Thanks for including trig fit model and user created fit option!

I don't own a Prime for reasons explained elsewhere, but I'd recommend writing a little program using alll the fit models applicable and then choosing the one which returns the maximum r^2. At least that's what the BEST setting in the HP-42S does - and BESTF in the WP 34S. It's an automatic 'brute force' approach though, so watch the result.

d:-)

While we're on the subject, are the EXPONENTIAL and EXPONENT fits just two different ways of expressing the same fit? Everything data set I've tried gets the same r^2 for both fits.

Yes, EXPONENTIAL and EXPONENT are essentially the same regression model. Take a look at the manual, p. 231:

In EXPONENTIAL mode, y equals  b · em·x

In EXPONENT mode, y equals b · mx

Since mx = eln m · x both ways describe the same regression curve. Parameter b is the same in both cases, and the value for m in EXPONENTIAL mode simply is the natural logarithm of the m returned in EXPONENT mode.

Dieter

Thanks, Dieter!

Just a note - the user fit is not really for fitting, rather for editing and adjusting the line in the plot more then anything.

There is not a best fit because the trig/logarithm ones can go so awry and take way too long. I suppose it could be limited to the well behaved fits or something...

TW

Quote:
Just a note - the user fit is not really for fitting, rather for editing and adjusting the line in the plot more then anything.

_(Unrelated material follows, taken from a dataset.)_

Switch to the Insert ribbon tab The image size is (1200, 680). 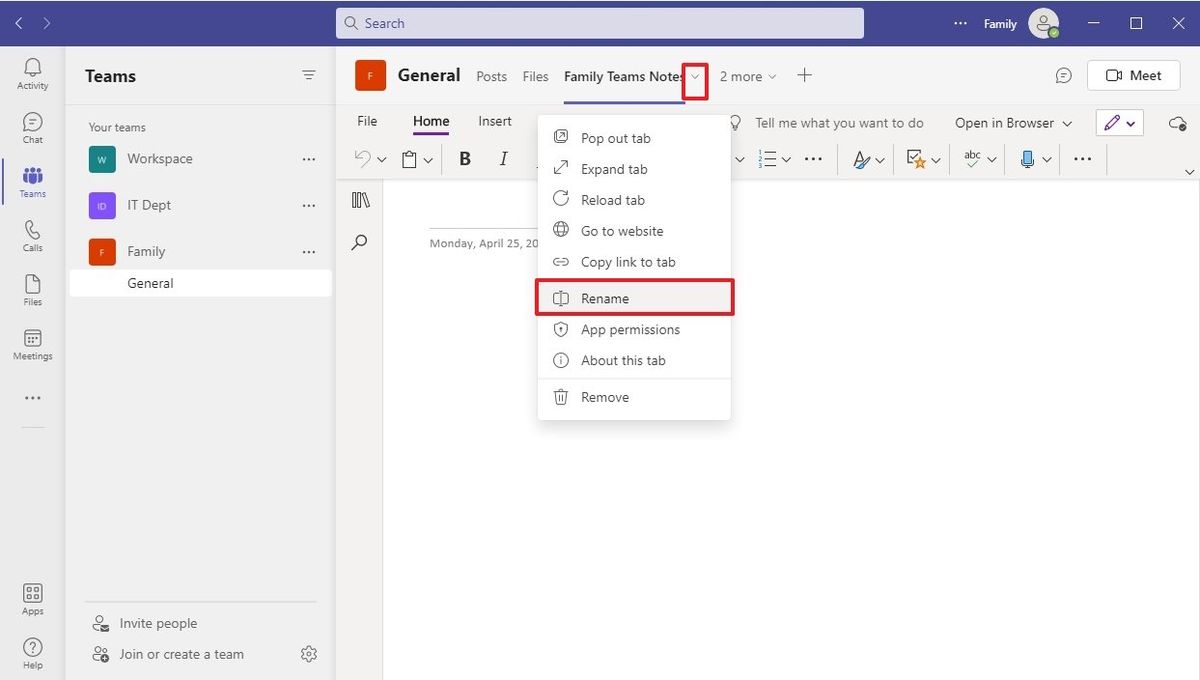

There is not a best fit because the trig/logarithm ones can go so awry and take way too long. I suppose it could be limited to the well behaved fits or something...

TW


In my years of teaching, I have always thought that the best fit selection on previous HP calculators was not the best way to fit data .

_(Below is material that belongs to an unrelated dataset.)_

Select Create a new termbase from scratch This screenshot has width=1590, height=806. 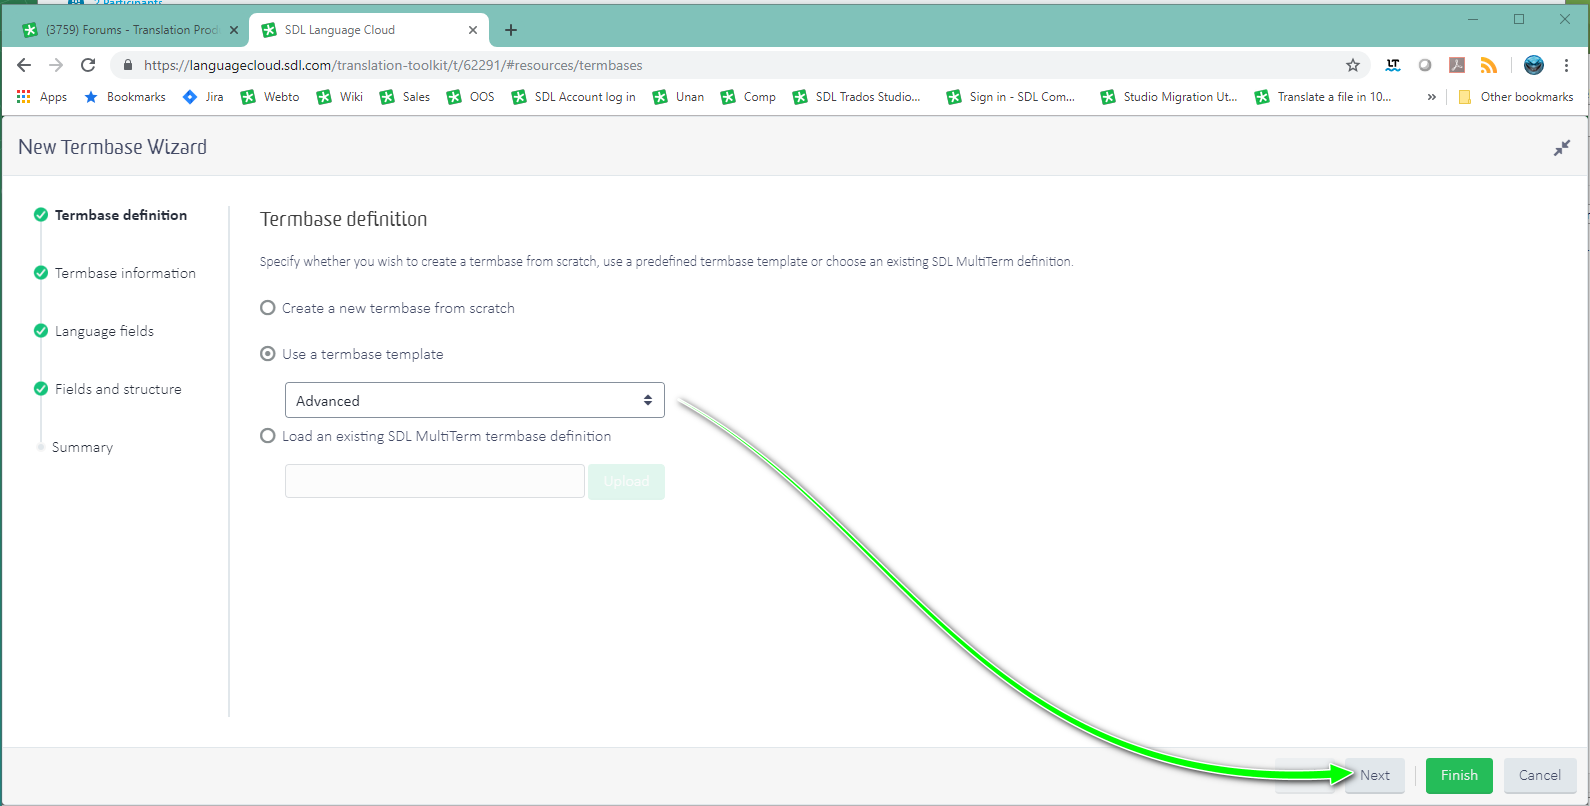(x=268, y=308)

It is sometimes misleading to students to use this selection when fitting data. Sometimes it is possible to get a higher regression coefficient or a smaller RMSE using the best fit of data to a linear function when the student is supposed to know(Since they have already been told this by their instructor or it is in the lab handouts,[which most of them do not read] that the phenomena should behave as a natural exponential function.
This the same kind of idea that Tim talked about as regards the CAS not being a Black Box,
I have students every semester that do not know that a numerical result is incorrect,even when they are told up front the possible range of values they should expect to get beforehand.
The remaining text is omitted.